Monthly Archives: June 2022

Strathbogie Ranges IPA – SOSF recommendations

Acknowledgment of Country

Save Our Strathbogie Forest acknowledges the Traditional Owners of this land. We respect the rich culture and intrinsic connection Traditional Owners have to the land. We pay our respects to Elders, past, present and emerging and recognize the primacy of their obligations, responsibilities, and rights to care for their Country.

This document summarizes the position of Save Our Strathbogie Forest committee in response to the recent consultative meetings with the Eminent Panel for Community Engagement.
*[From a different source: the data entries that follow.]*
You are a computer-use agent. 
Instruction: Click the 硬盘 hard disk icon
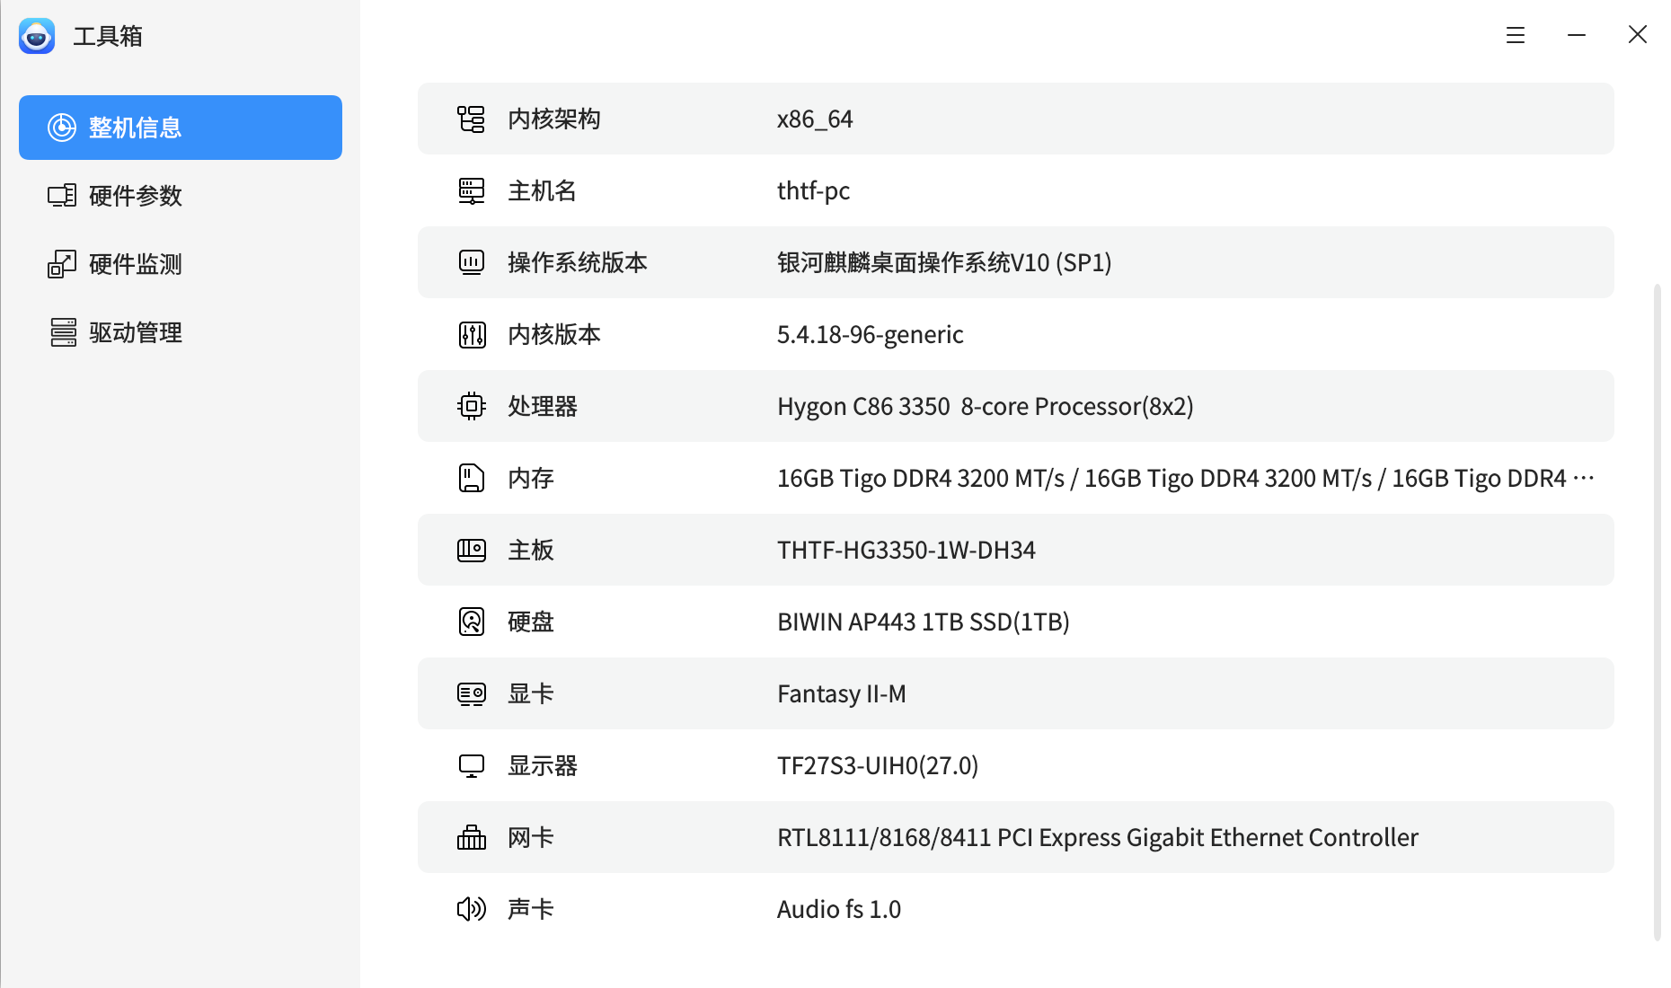pyautogui.click(x=471, y=622)
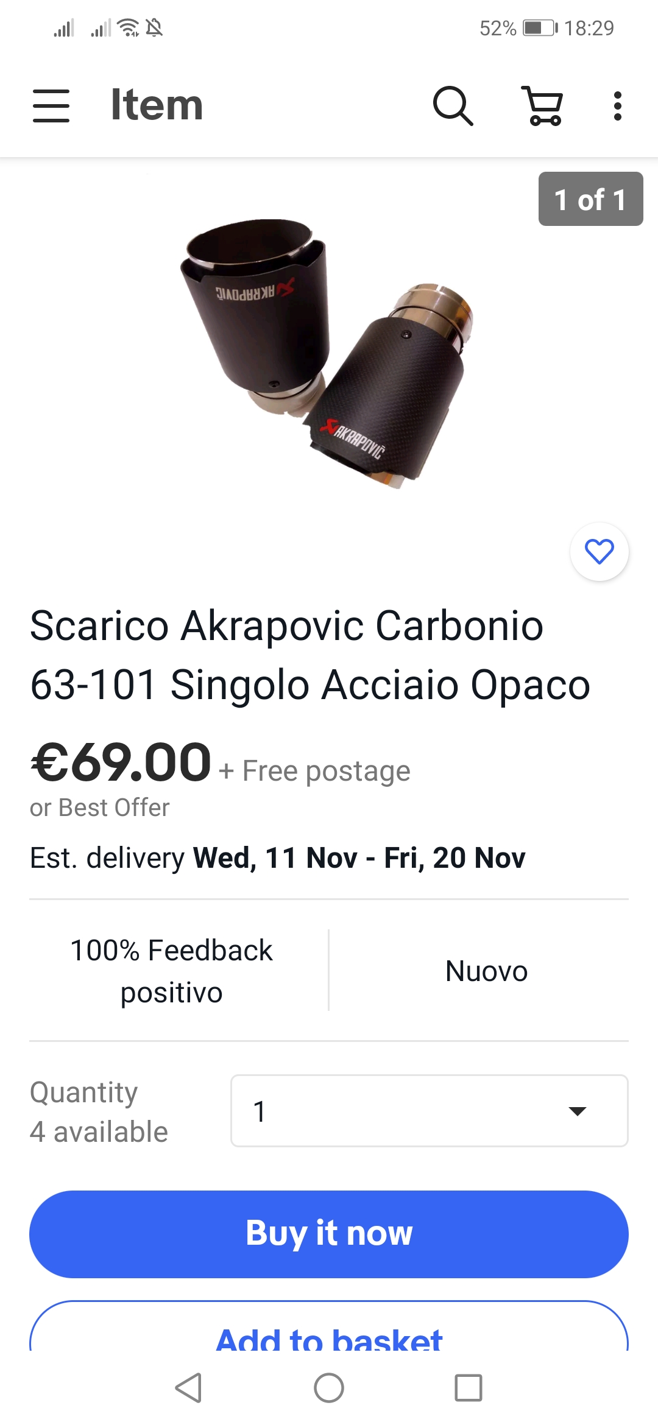
Task: Add item to watchlist with heart icon
Action: coord(600,552)
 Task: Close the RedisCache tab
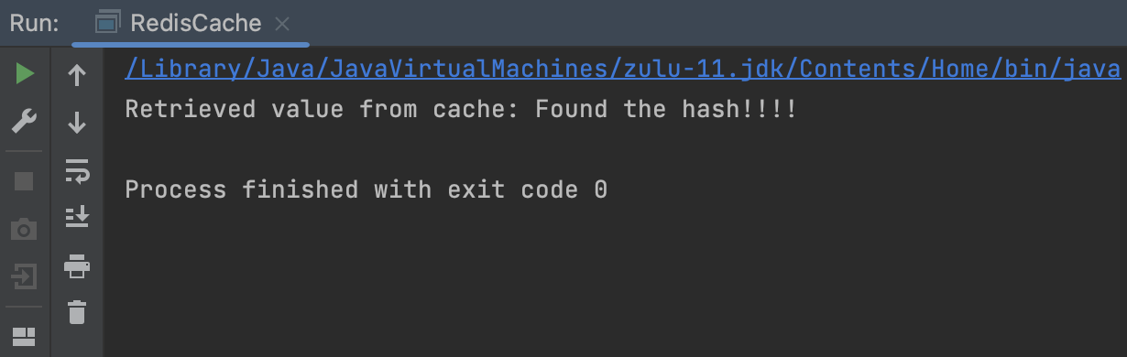pyautogui.click(x=282, y=24)
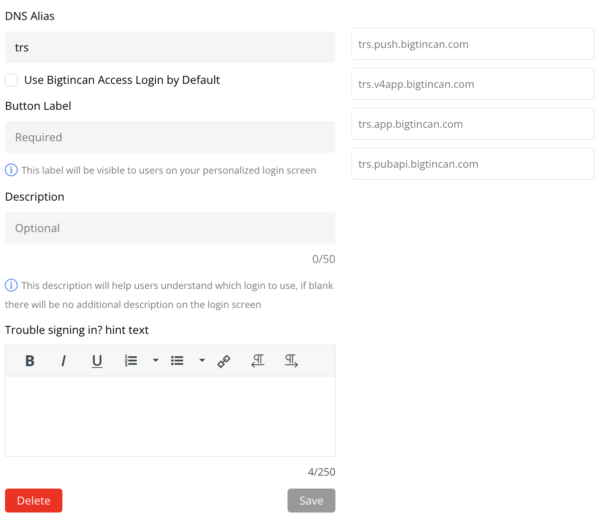Click the Delete button

[x=33, y=500]
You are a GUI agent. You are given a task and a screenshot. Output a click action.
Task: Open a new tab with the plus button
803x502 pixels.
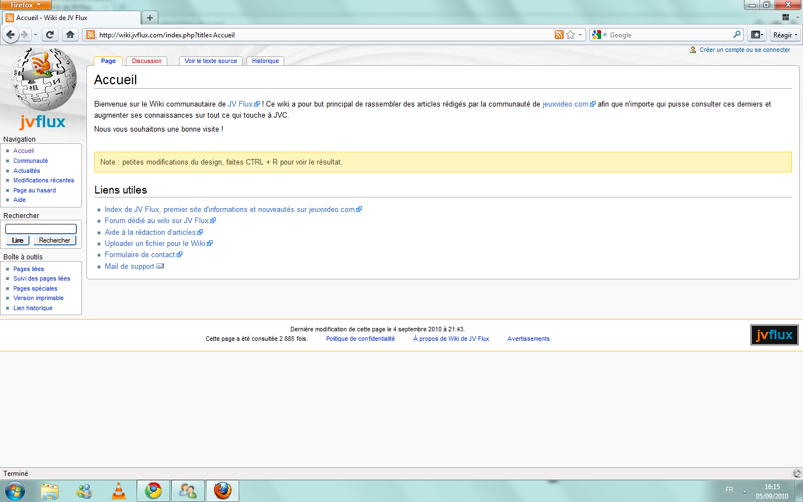click(149, 18)

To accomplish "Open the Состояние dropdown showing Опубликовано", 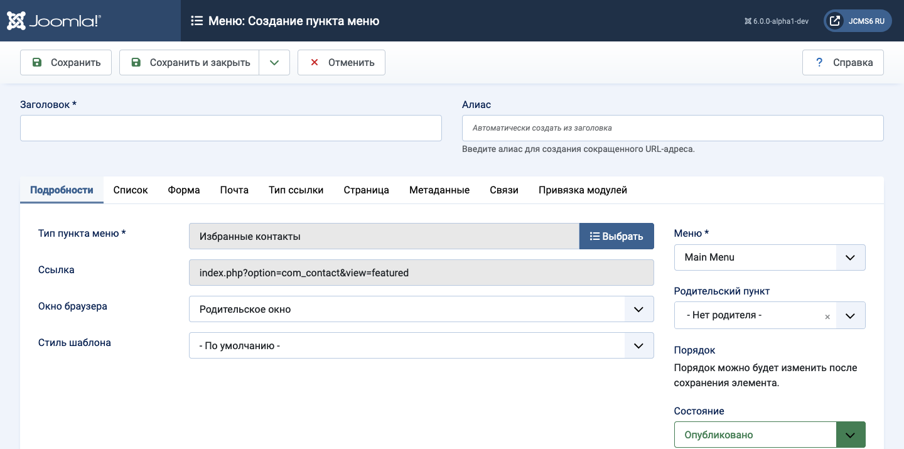I will tap(851, 434).
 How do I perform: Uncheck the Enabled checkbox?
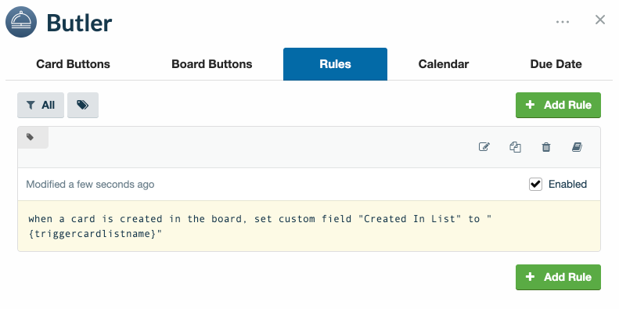click(x=536, y=185)
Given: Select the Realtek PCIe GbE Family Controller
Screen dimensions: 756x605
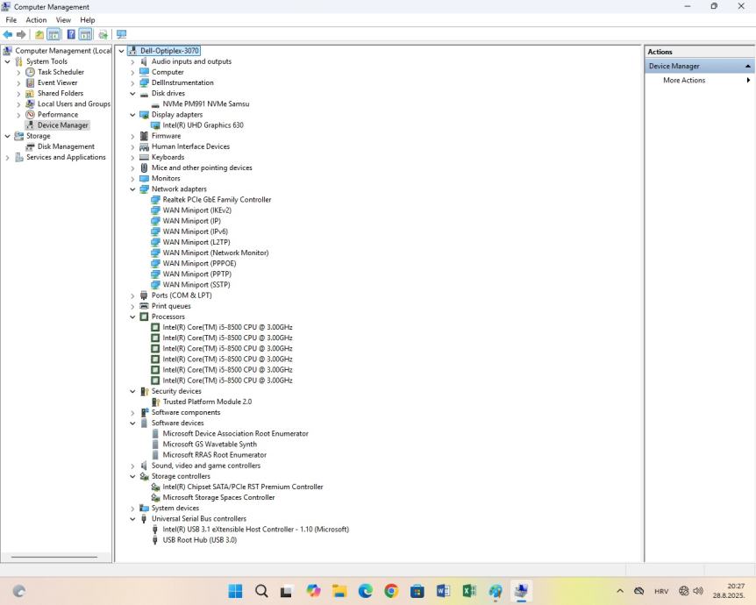Looking at the screenshot, I should (217, 200).
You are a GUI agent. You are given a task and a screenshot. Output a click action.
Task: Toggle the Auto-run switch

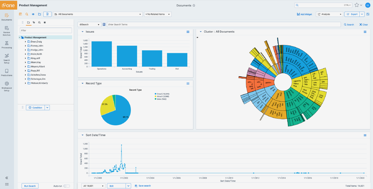click(x=67, y=186)
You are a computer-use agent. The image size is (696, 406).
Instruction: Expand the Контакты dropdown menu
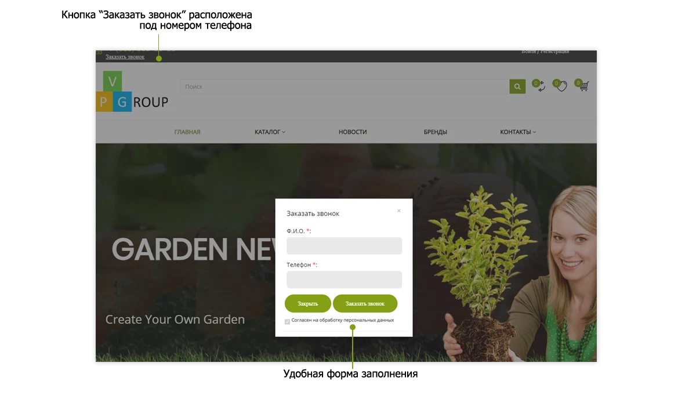coord(518,132)

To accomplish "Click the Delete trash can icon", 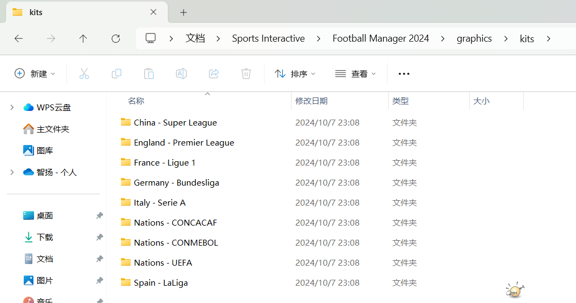I will point(246,74).
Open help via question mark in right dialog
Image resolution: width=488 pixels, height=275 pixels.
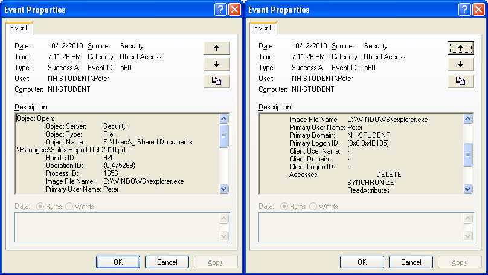pyautogui.click(x=464, y=10)
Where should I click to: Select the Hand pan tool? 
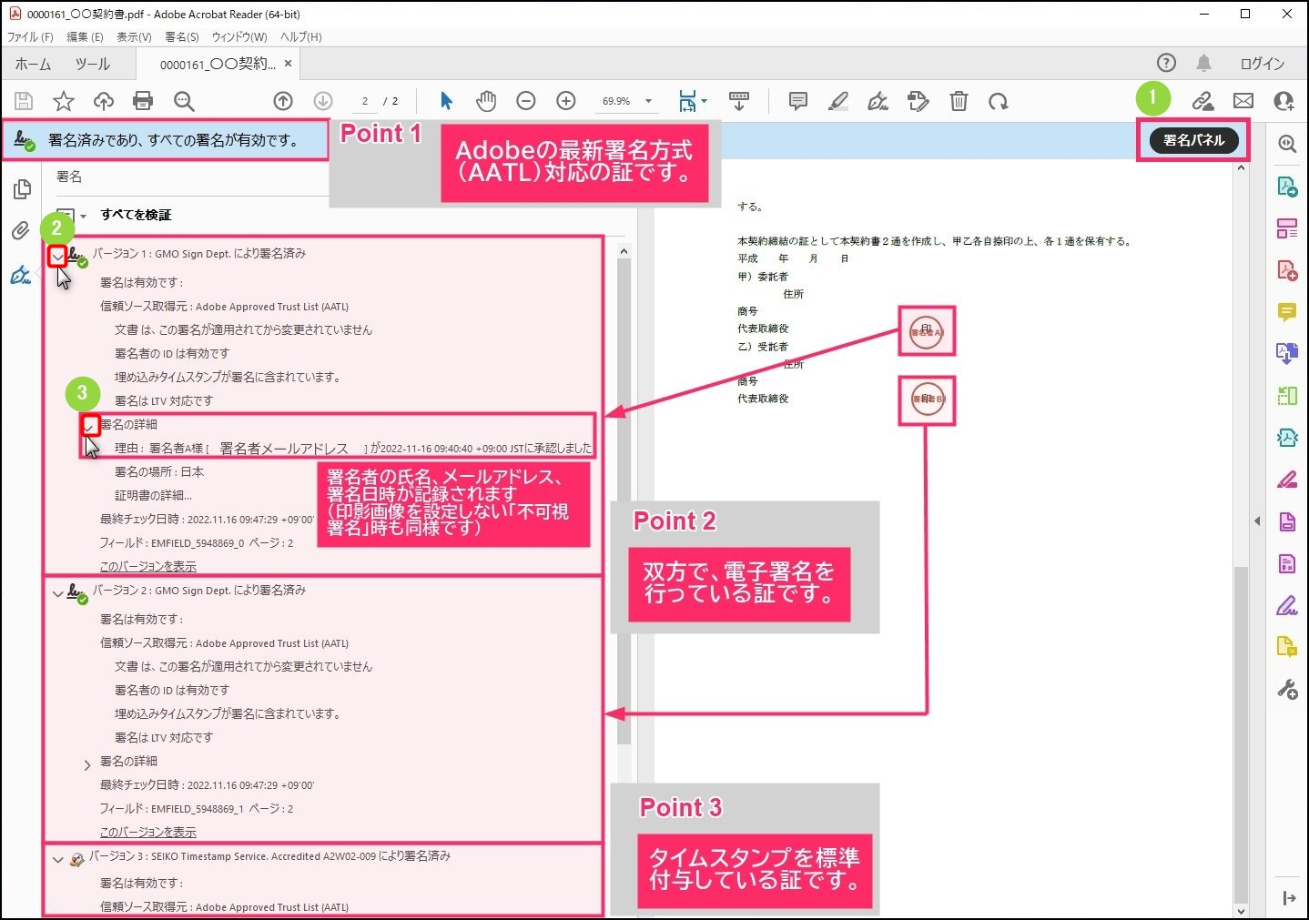pos(486,101)
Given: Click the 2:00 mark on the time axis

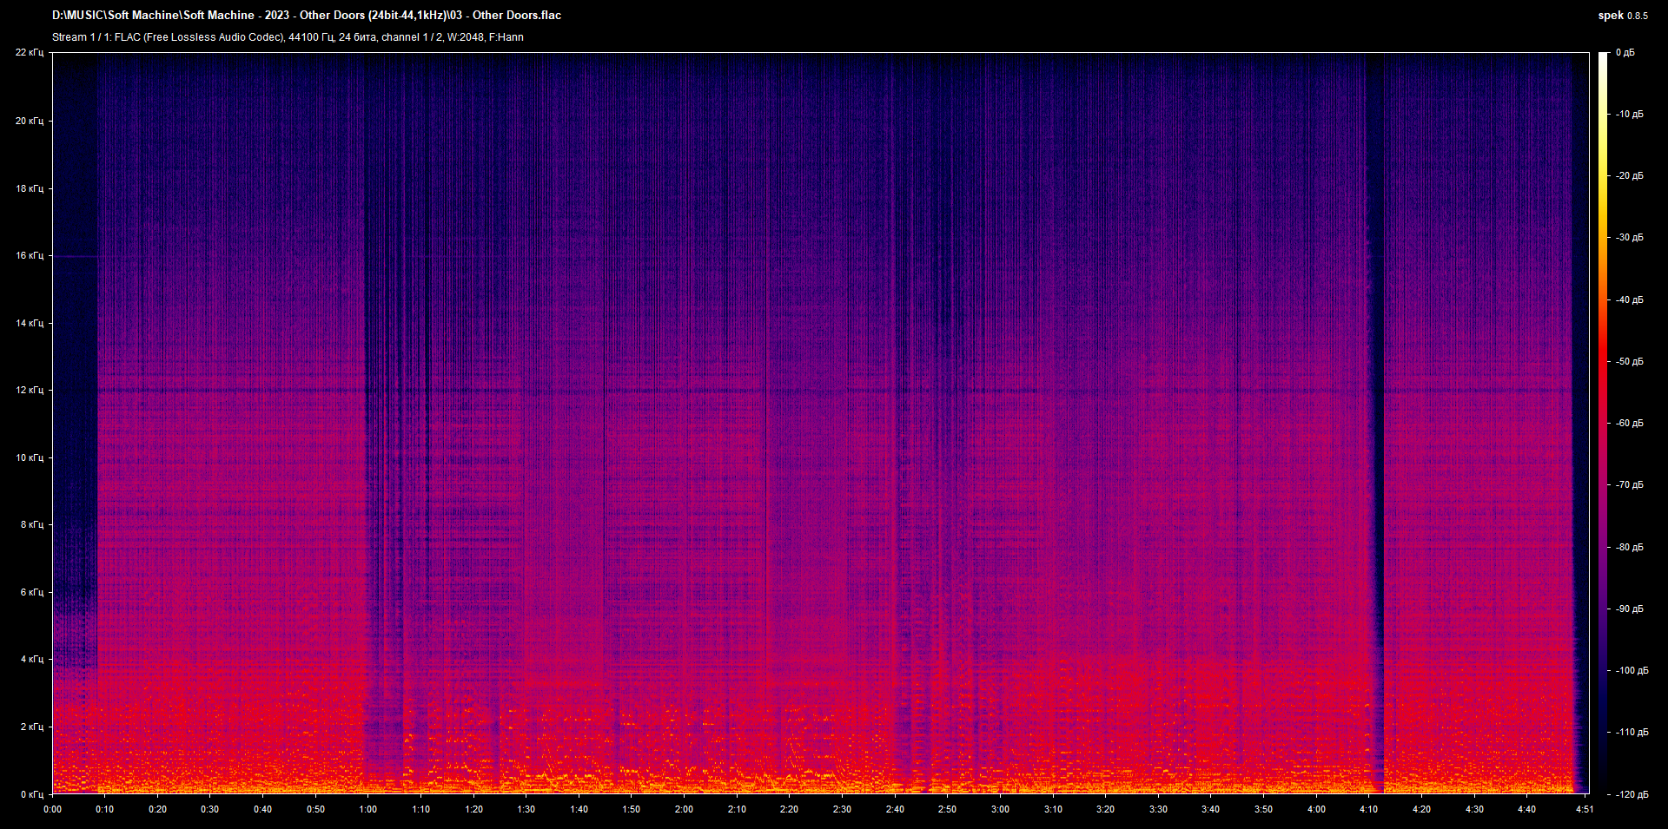Looking at the screenshot, I should (x=684, y=809).
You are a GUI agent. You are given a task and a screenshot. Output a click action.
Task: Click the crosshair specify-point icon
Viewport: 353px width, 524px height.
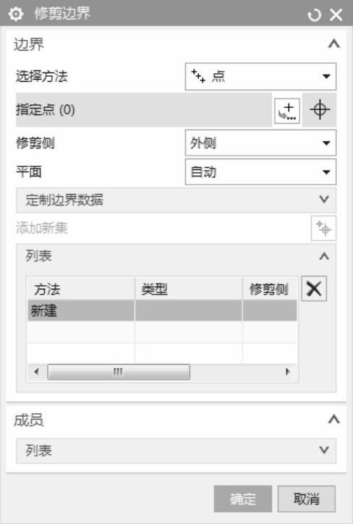[320, 109]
Old-growth Mountain Gum with friends, Strathbogie Ranges IPA


  1. SOSF generally agrees with the content and conclusions in VEAC’s ‘Assessment of the values of the Strathbogie Ranges IPA (SR IPA).
  2. Insofar as VEAC’s assessment is concerned, the boundary of the proposed Conservation Park and Forest Park should be moved west, to the north-south running Dry Creek Rd. This would minimize potential conflict between hunting and agriculture (which is a real issue) and protect high conservation value forest in the Goldsworthys Tk area whereDELWP surveys recorded high Greater Glider densities.
  3. We strongly support TO self-determination through cultural landscape principles and shared governance.
  4. We support Taungurung Land and Waters Council (TLaWC) becoming legal custodians of this forest, in its pursuit to heal culture and heal country.
  5. We urge the EPCE to identify the mechanisms and a reserve category that would enable TLaWC custodianship and strong biodiversity protection of the Strathbogie Ranges IPA during this term of government. We suggest a pathway to achieve this.
  6. Commercial timber harvesting should be explicitly excluded from the future SR IPA reserve, including the south-west section of forest where VEAC suggests a Forest Park is the most appropriate reserve category.
  7. Establish and resource a reserve ‘advisory committee’ under the auspices of the TLaWC to oversee transition of the reserve from state forest to reserve, including the development of a management plan.
  8. Commit to developing a reserve management plan within 12 months of declaration and allocate adequate resources to maintain and implement the plan.
  9. Preparation of the management plan should include assessment and reduction of the impacts of bush camping and recreational vehicle use. It should also consider how best to promote the growth of low-impact activities such as walking, hiking, cycle touring, day visits etc.
  10. Unregulated, recreational hunting of feral deer and pigs, as is the current situation, should be stopped or at least regulated and drastically reduced, to mitigate the risk of conflict and environmental degradation, but also to make better use of such a potentially valuable food resource.
  11. Bush camping in its current form and with likely increased visitor use requires regulation and should be part of an advisory committee’s remit. Improving camping facilities in areas around the forest should be a high priority.
  12. Highest priority and investment should be in low-impact recreation activities that are inclusive and promote both visitor usage and effective forest management. Visitor experience and safety will be improved by better road signage and visitor information.